In full and without error, repeat the entries below.

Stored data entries
>>>

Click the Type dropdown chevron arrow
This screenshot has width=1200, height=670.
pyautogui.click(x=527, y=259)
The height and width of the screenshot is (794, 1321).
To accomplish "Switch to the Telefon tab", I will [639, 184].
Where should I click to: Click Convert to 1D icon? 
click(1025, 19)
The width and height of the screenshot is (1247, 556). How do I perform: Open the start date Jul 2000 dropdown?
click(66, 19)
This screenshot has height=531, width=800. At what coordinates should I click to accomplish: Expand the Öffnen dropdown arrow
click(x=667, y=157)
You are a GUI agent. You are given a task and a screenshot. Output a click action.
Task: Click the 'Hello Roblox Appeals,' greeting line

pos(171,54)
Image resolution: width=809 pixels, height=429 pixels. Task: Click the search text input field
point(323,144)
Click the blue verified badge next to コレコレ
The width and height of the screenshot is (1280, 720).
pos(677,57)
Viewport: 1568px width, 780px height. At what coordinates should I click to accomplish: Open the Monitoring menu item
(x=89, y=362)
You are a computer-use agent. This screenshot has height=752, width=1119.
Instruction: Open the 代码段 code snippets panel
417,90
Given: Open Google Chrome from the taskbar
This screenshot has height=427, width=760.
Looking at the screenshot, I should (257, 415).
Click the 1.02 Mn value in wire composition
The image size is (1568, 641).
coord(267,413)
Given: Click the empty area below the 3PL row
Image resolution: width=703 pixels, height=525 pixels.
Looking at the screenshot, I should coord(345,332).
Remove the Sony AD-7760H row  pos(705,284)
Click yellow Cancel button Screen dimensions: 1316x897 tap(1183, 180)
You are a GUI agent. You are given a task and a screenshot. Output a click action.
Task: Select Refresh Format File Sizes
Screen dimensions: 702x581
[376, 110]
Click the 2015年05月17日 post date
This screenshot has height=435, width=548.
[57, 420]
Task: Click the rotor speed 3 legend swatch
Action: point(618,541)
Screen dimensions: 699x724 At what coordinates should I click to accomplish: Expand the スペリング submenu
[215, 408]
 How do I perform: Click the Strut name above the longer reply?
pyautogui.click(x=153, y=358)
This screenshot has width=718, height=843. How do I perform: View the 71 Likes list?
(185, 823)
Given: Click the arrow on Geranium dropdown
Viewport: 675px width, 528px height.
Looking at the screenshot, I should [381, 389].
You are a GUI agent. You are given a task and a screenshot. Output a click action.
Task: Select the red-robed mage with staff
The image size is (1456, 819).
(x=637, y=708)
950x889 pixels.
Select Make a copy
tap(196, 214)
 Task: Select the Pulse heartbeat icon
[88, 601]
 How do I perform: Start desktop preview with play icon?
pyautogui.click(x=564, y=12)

<<<

Result of the task>
Click the Type dropdown chevron arrow
This screenshot has width=1200, height=670.
pyautogui.click(x=527, y=259)
The height and width of the screenshot is (794, 1321).
To accomplish "Switch to the Telefon tab", I will [639, 184].
Where should I click to: Click Convert to 1D icon? 
click(1025, 19)
The width and height of the screenshot is (1247, 556). How do I perform: Open the start date Jul 2000 dropdown?
click(66, 19)
This screenshot has height=531, width=800. At what coordinates should I click to accomplish: Expand the Öffnen dropdown arrow
click(x=667, y=157)
You are a GUI agent. You are given a task and a screenshot. Output a click action.
Task: Click the 'Hello Roblox Appeals,' greeting line

pos(171,54)
Image resolution: width=809 pixels, height=429 pixels. Task: Click the search text input field
point(323,144)
Click the blue verified badge next to コレコレ
The width and height of the screenshot is (1280, 720).
pos(677,57)
Viewport: 1568px width, 780px height. At what coordinates should I click to accomplish: Open the Monitoring menu item
(x=89, y=362)
You are a computer-use agent. This screenshot has height=752, width=1119.
Instruction: Open the 代码段 code snippets panel
417,90
Given: Open Google Chrome from the taskbar
This screenshot has height=427, width=760.
Looking at the screenshot, I should (257, 415).
Click the 1.02 Mn value in wire composition
The image size is (1568, 641).
coord(267,413)
Given: Click the empty area below the 3PL row
Image resolution: width=703 pixels, height=525 pixels.
Looking at the screenshot, I should coord(345,332).
Remove the Sony AD-7760H row  pos(705,284)
Click yellow Cancel button Screen dimensions: 1316x897 tap(1183, 180)
You are a GUI agent. You are given a task and a screenshot. Output a click action.
Task: Select Refresh Format File Sizes
Screen dimensions: 702x581
[376, 110]
Click the 2015年05月17日 post date
This screenshot has height=435, width=548.
[57, 420]
Task: Click the rotor speed 3 legend swatch
Action: point(618,541)
Screen dimensions: 699x724 At what coordinates should I click to accomplish: Expand the スペリング submenu
[215, 408]
 How do I perform: Click the Strut name above the longer reply?
pyautogui.click(x=153, y=358)
This screenshot has width=718, height=843. How do I perform: View the 71 Likes list?
(185, 823)
Given: Click the arrow on Geranium dropdown
Viewport: 675px width, 528px height.
Looking at the screenshot, I should [381, 389].
You are a GUI agent. You are given a task and a screenshot. Output a click action.
Task: Select the red-robed mage with staff
The image size is (1456, 819).
(x=637, y=708)
950x889 pixels.
Select Make a copy
tap(196, 214)
 Task: Select the Pulse heartbeat icon
[88, 601]
 How do I perform: Start desktop preview with play icon?
pyautogui.click(x=564, y=12)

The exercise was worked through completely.